The more relevant question was whether the filter team’s privilege-review protocols adequately protected Ritchey’s attorney–client privilege.  Or, stated in injunction terms, “is it substantially likely that the Government’s filter team protocol provides inadequate protection for Ritchey’s attorney–client privilege.”

While recognizing that filter teams are a necessary, common procedure, they “always present inevitable, and reasonably foreseeable, risks to privilege.”  It’s the old fox-in-the-henhouse conundrum—

A filter team is the government’s fox left in charge of the privilege-holder’s henhouse, and may err by neglect or malice, as well as by honest differences of opinion.


Courts therefore “necessarily view filter teams with a certain level of suspicion.”  As such, government attorneys typically seek (1) the court’s preapproval of the filter team protocol, or (2) an agreement with the defendant.  Here, the USAO did neither.  It unilaterally created a protocol and never fully apprised Ritchey’s counsel about it. And these acts caused the Court to “question the adequacy of the filter team protocol.”

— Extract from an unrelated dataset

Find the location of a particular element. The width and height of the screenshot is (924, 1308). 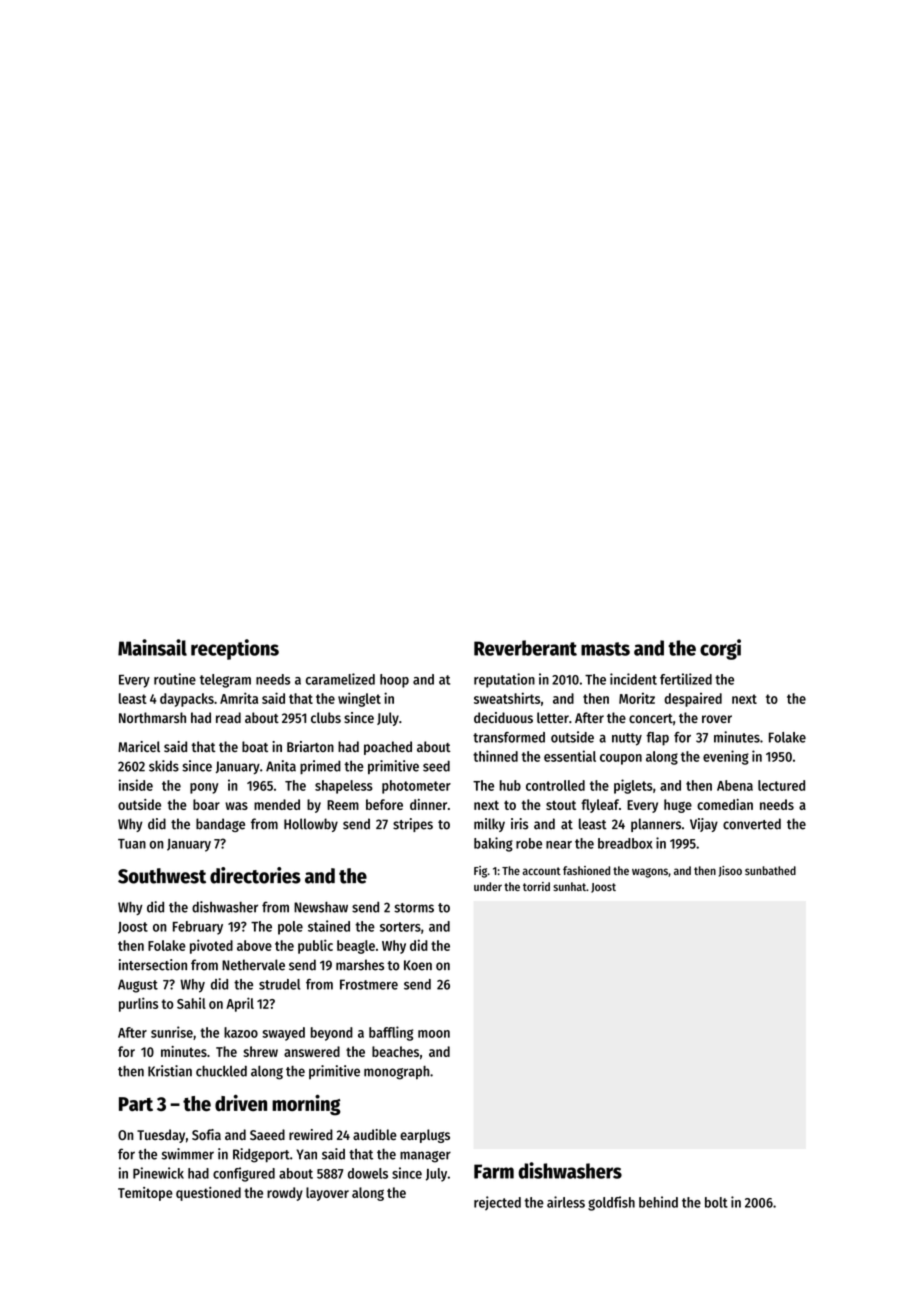

mended is located at coordinates (277, 804).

The Court’s questioning of the protocol’s adequacy increased because the USAO did not provide Ritchey with a period of time to review the documents designated non-privileged for purpose of disagreeing and asserting objections. While the filter team’s privilege decisions represent preliminary findings, the production of documents to the investigating prosecutors effectively “vested the final privilege determination in the filter team.”

The USAO’s execution of its protocols created “the appearance of non-neutrality,” which, by extension, further affects the adequacy of those protocols.  The government’s failure to include a protocol in the first search warrant, failure to seek the Court’s pre-approval, failure to disclose the protocol to Ritchey’s lawyer, and failure to warn Ritchey’s lawyer about its disclosure of documents to the investigating team “created an appearance that it favored the Government.”


Having determined that Ritchey showed a substantial likelihood of succeeding on the merits of the inadequacy of the protocols, the Court easily found that the remaining injunction factors weighed in Ritchey’s favor.  So, the Court issued the injunction and—

  • Vacated the existing filter team protocol.
  • Required the prosecution team to return all originals of the disclosed documents to the filter team and destroy any copies.
  • Enjoined the filter team from taking further action until the Court approves a new filter team protocol.

Unring the Bell?

While the government’s prosecution team must return the seized documents to the filter team, the fact remains that they reviewed some or all of those documents, some of which may contain privileged communications.  The Court noted that this conduct “may carry significance for suppression purposes.”  So, due to the USAO’s handling of the seized materials, perhaps a suppression hearing awaits it in the future.


The government intends to appeal this decision to the District Judge under Federal Rule of Criminal Procedure 59(a).  So, we’ll see if the fox gets to return to the privilege henhouse.